Responsibility for employee wellbeing often sits with HR, but the day is already full. Instead of being built into organisational structure, it's an add-on to an already long ‘to do’ list. It often accounts for just 1 to 5 per cent of overall hours and is squeezed in outside of the working day.
Wellbeing intervention events are often poorly attended and ineffective. Ironically, the wellbeing of those tasked with taking care of everyone else also often suffers. Does any of this sound familiar?
Now is the time to restructure for wellbeing and never has it been more important. The global coronavirus pandemic has directly or indirectly affected almost every business. The Institute of Employment Studies carried out a survey to assess home worker wellbeing. The results are a cause for concern, with 64 per cent reporting lost sleep from worry about the crisis and work, 58 per cent complaining of aches and pains in their necks, and 56 per cent aches and pains in their shoulders.
Restructuring to include workplace wellbeing is not as difficult as you might think. The first step is to answer some key questions and assess your current set-up for team and organisational wellbeing:
- Who is responsible for wellbeing? Is it clear, or does it sit across different teams/departments? Do you have a dedicated, trained wellbeing team within the organisation?
- When is time allocated for employee wellbeing? Is time structured into the working week or is it ad hoc and out of working hours?
- What processes/systems are used for employee wellbeing? Are regular meetings and agendas in place? Do you have a wellbeing calendar?
- How is your employee wellbeing funded? Where does the budget really lie?
Employee wellbeing while working remotely
Workplace wellbeing needs to be viewed through a different lens. Now is the time to create a wellbeing structure that provides time and space for effective employee wellbeing. Some may enjoy the peace of working from home; for others, the environment is challenging, lonely and stressful.

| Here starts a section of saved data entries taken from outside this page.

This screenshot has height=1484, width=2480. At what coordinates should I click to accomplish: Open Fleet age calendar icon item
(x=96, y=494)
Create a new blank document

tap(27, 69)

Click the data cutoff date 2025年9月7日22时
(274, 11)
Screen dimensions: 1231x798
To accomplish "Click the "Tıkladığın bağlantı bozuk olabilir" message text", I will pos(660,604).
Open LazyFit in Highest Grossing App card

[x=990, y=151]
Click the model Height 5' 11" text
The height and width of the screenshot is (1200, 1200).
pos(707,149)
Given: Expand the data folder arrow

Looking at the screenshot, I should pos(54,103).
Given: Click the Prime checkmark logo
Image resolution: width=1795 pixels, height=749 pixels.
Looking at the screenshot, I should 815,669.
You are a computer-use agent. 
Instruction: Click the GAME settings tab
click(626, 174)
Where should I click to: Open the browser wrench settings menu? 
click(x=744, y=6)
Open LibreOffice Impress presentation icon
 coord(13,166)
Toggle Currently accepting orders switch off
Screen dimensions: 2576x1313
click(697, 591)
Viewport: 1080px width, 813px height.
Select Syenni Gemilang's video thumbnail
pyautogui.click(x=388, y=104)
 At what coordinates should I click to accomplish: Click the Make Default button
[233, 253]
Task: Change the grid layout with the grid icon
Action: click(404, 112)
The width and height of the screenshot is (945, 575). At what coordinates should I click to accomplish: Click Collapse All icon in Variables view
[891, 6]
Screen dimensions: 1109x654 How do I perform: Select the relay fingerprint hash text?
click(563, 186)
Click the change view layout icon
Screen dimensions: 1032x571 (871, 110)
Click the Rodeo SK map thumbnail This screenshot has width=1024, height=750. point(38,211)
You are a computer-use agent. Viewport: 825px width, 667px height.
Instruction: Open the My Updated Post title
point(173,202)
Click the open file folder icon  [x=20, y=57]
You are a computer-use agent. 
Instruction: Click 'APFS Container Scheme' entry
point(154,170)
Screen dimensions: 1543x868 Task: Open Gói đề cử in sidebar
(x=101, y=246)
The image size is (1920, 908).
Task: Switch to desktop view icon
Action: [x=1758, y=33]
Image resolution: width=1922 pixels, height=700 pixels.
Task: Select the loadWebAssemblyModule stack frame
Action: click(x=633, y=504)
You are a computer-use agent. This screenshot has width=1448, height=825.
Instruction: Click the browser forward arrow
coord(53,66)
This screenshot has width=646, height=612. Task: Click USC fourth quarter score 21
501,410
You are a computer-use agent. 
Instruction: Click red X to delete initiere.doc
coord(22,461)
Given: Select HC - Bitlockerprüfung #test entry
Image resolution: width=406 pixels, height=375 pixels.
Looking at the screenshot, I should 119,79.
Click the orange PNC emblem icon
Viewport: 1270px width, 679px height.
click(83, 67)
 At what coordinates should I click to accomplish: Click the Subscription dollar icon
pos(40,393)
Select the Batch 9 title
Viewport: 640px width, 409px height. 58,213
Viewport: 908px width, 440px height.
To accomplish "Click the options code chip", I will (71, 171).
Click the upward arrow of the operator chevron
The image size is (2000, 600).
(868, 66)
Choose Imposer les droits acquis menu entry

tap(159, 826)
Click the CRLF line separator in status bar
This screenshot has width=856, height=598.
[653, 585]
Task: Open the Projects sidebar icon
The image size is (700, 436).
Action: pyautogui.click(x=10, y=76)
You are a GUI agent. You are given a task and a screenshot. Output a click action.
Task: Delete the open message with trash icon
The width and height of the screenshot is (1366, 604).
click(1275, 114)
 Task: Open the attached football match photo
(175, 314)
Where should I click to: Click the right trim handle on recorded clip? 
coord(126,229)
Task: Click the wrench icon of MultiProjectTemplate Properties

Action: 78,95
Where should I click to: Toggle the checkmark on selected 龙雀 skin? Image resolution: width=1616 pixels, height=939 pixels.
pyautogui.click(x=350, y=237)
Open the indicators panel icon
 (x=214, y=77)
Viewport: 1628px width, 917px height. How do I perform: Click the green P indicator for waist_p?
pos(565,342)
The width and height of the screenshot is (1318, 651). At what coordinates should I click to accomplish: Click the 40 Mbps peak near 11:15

Appoint a wellbeing team if you don’t already have one to ensure everyone has a point of contact with a person they trust. Ask the questions formally and informally to find out how people are really doing. Set times for virtual ‘water-cooler hangouts’ where people can check in with colleagues with no agenda. Guide people towards the ever-increasing number of free apps that support health. Make access to wellbeing resources readily available.
The wellbeing manager (or similar) role is becoming increasingly common – not just for large organisations. Yes, global companies may be more likely to have someone in place, but there are companies with fewer than 100 employees who have a wellbeing manager, whose sole job is to take care of employee wellbeing 100 per cent of the time.
Once your wellbeing team establishes the specific needs of your employees, wellbeing can be woven into the fabric of everything you do. Employees will feel happier, healthier and more valued within a supportive environment.
You will see evidence of improvements at every level:
- Individual – time to breathe and engage with wellbeing that works
- Team – coherence, communication and camaraderie
- Organisation – wellbeing boosts performance of the organisation as a whole
Setting a structure and dedicating time for wellbeing means it is no longer just squeezed in by HR professionals, which squeezes them and puts them under pressure.
When employee wellbeing gets the time it deserves, the result is a healthier, wealthier and more connected workplace where everyone involved feels well and works well.